Es ist dem Autor - einem alten Frontkämpfer, Juristen und deutschem Waffenstudenten - in all den Jahren vorzüglich gelungen, die Figur des deutschen Detektiv Harald Harst lebenswahr zu gestalten. Deutsch war sein Handeln, deutsch sein Sprache, deutsch sein Empfinden. ...

Weiterhin ist es dem Autor vorzüglich gelungen, deutschen Familiensinn, deutsche Freundschaft in diesen anspruchslosen Heften zu pflegen und zu fördern. ...

In diesem Sinne haben Autor und Verlag an dem sittlichen und ideellen Wiederaufbau des deutschen Volkes und Vaterlandes mitzuarbeiten sich bemüht...

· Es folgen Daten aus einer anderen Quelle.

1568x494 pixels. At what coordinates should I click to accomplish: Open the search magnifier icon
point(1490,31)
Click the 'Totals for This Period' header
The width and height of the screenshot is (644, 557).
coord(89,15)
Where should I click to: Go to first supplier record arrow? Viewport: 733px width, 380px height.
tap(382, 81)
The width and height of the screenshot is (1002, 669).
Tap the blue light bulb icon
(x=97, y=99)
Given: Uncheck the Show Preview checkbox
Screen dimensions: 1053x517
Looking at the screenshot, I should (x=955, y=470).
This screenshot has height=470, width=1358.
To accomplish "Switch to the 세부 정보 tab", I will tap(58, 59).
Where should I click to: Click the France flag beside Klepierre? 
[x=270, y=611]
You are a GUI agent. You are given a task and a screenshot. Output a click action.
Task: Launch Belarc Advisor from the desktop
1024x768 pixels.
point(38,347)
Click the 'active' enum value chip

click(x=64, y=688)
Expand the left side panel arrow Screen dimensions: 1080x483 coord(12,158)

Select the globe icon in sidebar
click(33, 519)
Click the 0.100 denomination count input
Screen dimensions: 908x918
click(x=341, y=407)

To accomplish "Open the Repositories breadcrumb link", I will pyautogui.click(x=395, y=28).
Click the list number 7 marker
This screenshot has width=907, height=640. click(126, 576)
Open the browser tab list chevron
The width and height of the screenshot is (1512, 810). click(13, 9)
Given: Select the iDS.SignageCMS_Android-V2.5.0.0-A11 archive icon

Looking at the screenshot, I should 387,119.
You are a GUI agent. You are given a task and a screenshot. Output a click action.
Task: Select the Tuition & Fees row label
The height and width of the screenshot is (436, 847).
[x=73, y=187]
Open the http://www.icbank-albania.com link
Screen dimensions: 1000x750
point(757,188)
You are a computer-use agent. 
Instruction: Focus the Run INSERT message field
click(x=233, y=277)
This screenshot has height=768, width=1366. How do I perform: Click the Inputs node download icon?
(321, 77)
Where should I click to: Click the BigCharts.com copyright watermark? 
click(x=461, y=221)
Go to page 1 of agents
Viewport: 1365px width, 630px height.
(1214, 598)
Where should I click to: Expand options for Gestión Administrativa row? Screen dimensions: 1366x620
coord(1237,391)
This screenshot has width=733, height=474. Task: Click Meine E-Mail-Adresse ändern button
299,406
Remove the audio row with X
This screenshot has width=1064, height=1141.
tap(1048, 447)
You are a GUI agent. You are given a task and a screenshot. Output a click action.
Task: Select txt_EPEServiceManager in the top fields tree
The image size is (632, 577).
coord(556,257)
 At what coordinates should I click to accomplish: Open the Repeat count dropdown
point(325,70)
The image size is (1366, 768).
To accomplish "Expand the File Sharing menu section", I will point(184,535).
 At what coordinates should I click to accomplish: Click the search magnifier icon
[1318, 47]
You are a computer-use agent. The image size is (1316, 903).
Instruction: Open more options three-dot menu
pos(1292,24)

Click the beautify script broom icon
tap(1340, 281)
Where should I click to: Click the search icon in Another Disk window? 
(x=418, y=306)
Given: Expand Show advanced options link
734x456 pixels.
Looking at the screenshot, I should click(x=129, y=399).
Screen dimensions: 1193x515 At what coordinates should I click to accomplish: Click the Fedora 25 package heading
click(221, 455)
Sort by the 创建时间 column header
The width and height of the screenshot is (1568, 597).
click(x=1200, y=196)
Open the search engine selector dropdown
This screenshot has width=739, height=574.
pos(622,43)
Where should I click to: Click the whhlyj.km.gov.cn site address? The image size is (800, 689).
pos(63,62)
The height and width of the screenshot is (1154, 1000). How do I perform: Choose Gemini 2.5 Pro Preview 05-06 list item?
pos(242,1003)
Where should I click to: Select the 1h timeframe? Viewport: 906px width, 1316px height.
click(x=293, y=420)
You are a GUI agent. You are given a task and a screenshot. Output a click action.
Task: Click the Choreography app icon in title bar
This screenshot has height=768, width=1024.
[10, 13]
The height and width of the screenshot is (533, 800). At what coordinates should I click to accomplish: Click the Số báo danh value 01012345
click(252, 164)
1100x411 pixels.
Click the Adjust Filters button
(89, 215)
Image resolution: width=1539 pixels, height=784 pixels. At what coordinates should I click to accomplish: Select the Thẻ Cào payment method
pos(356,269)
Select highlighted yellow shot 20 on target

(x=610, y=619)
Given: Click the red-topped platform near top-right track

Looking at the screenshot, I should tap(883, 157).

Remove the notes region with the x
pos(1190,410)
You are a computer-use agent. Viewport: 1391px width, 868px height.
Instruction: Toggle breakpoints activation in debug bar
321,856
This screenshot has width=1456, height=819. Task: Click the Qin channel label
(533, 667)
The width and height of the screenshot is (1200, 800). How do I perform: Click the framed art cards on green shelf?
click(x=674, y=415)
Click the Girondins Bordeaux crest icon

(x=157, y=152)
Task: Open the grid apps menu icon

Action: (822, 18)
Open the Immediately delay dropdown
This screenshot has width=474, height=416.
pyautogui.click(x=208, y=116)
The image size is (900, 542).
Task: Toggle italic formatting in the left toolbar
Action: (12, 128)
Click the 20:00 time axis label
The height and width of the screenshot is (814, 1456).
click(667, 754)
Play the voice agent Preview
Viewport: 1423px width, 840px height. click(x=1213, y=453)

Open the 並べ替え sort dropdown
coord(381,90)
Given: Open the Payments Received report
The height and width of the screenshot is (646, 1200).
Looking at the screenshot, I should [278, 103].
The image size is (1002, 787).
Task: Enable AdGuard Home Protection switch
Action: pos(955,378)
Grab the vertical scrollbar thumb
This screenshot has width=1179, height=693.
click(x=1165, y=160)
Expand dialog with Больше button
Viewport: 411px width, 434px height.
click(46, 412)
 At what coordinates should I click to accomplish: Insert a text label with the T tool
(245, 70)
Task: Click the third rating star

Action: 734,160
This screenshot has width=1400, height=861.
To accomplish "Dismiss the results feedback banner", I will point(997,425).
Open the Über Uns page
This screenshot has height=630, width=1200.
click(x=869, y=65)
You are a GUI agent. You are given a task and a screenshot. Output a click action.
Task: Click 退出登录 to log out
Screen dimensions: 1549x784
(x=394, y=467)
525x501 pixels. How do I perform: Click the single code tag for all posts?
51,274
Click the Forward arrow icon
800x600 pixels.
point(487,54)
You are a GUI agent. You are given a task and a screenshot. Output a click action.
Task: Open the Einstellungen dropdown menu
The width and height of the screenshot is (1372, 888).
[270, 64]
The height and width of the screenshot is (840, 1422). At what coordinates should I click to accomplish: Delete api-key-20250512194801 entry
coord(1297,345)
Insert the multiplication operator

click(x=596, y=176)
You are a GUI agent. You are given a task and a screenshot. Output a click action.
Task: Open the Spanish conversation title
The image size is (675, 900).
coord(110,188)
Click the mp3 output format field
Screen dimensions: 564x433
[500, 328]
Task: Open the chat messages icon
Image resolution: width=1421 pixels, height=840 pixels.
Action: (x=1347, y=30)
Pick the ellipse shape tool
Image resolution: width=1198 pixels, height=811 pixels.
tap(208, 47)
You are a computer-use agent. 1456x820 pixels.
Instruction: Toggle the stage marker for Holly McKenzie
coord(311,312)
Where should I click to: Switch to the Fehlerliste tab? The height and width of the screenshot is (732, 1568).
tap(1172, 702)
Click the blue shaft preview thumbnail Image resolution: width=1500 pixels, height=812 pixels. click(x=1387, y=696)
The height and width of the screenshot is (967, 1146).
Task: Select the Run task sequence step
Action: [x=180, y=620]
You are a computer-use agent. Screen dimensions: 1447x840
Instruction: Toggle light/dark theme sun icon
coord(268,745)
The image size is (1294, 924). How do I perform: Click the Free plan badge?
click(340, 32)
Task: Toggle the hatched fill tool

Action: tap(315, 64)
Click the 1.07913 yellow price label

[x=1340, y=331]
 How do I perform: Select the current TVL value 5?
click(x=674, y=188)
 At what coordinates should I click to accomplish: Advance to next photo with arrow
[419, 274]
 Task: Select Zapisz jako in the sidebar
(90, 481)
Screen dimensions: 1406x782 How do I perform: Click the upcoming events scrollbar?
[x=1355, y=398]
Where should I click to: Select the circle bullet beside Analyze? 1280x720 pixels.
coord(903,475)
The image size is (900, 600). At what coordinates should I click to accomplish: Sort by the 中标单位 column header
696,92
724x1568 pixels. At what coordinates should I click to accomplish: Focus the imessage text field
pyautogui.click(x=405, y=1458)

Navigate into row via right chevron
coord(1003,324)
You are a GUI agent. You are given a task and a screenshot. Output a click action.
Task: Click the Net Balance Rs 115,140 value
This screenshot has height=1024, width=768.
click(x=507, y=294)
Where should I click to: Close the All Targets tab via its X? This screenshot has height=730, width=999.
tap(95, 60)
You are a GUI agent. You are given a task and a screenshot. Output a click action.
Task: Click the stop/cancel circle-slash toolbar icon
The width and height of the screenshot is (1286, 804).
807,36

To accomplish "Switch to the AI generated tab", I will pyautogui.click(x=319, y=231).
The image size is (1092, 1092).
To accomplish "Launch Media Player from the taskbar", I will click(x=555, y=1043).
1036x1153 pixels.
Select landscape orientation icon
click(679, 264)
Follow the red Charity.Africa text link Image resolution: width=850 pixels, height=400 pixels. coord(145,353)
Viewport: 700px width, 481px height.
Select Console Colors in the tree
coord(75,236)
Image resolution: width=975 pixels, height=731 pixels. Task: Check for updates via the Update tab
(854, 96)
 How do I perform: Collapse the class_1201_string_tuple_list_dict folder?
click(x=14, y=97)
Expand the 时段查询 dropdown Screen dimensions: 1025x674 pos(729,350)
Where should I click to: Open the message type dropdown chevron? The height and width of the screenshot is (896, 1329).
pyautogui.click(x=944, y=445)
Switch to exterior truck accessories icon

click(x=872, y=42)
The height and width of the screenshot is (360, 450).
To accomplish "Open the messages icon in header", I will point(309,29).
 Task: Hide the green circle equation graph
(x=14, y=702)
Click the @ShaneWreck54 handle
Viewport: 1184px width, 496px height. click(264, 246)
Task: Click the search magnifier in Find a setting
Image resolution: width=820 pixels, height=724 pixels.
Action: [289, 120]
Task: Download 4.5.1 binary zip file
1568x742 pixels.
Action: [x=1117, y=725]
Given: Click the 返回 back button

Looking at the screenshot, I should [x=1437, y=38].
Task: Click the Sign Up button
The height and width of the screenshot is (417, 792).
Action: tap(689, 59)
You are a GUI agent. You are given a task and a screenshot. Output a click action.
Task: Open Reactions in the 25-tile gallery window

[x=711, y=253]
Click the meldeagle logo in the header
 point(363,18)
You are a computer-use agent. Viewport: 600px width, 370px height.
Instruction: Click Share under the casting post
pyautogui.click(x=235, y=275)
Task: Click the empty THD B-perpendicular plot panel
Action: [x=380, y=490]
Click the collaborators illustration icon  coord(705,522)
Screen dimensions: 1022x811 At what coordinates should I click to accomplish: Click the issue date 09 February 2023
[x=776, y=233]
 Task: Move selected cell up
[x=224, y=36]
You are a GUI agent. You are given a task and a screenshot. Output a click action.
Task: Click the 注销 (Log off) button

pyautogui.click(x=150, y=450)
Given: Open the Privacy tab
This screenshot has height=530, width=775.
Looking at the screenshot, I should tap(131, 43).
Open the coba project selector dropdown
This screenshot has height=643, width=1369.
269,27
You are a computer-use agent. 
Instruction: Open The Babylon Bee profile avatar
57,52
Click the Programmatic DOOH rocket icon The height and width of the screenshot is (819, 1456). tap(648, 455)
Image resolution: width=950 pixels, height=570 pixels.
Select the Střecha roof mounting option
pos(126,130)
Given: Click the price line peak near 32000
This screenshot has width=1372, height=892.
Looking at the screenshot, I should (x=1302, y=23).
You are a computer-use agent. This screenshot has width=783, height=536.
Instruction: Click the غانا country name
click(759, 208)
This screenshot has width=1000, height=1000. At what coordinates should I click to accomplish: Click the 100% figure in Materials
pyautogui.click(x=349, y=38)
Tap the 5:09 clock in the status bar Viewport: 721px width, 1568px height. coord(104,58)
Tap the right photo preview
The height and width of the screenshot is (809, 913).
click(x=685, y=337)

Unsere anspruchslosen Heftchen, bestimmt zur Unterhaltung und Entspannung nach des Tages Last und Mühen, werden auch fernerhin eine Stätte der Pflege des deutschen Gedankens, der deutschen Familie und des deutschen Menschen sein. (Harald Harst, Bd. 372)

 

Opfer des Nationalsozialismus?

Waren Harald Harst und Wlalther Kabel also Opfer des Nationalsozialismus? Auf den ersten Blick sieht es so aus. Aber Kabel war 1933 anscheinend selbst Mitglied der NSDAP geworden.  Damit gehörte er zu den Hunderttausenden "Märzgefallenen", die schnell ihren Frieden mit den neuen Machthabern machen wollten. Als Harst und auch die Serie "Abenteuer abseits vom Alltagswege"  auf die Listen der unerwünschten Schundliteratur landeten, zog Kabel die Konsequenz und trat demonstrativ wieder aus der Partei aus. Er überlebte das Ende der Harst-Serie nur um ein knappes Jahr.

Wenn man sich das oben erwähnte Gedicht und auch die Erklärung des Verlages durchliest wird schnell klar, dass Kabel unter Deutschsein andere Vorstellungen hatte als die Nationalsozialisten. Denen ging es um die Errichtung einer Diktatur, nicht um deutsche Freundschaft oder deutsche Familie. Und wer meint, mit Aussagen wie "Im Verbrecher selbst- menschlichen Funken gewahrt" beim Dritten Reich punkten zu können, der hatte die NS-Ideologie nicht verstanden.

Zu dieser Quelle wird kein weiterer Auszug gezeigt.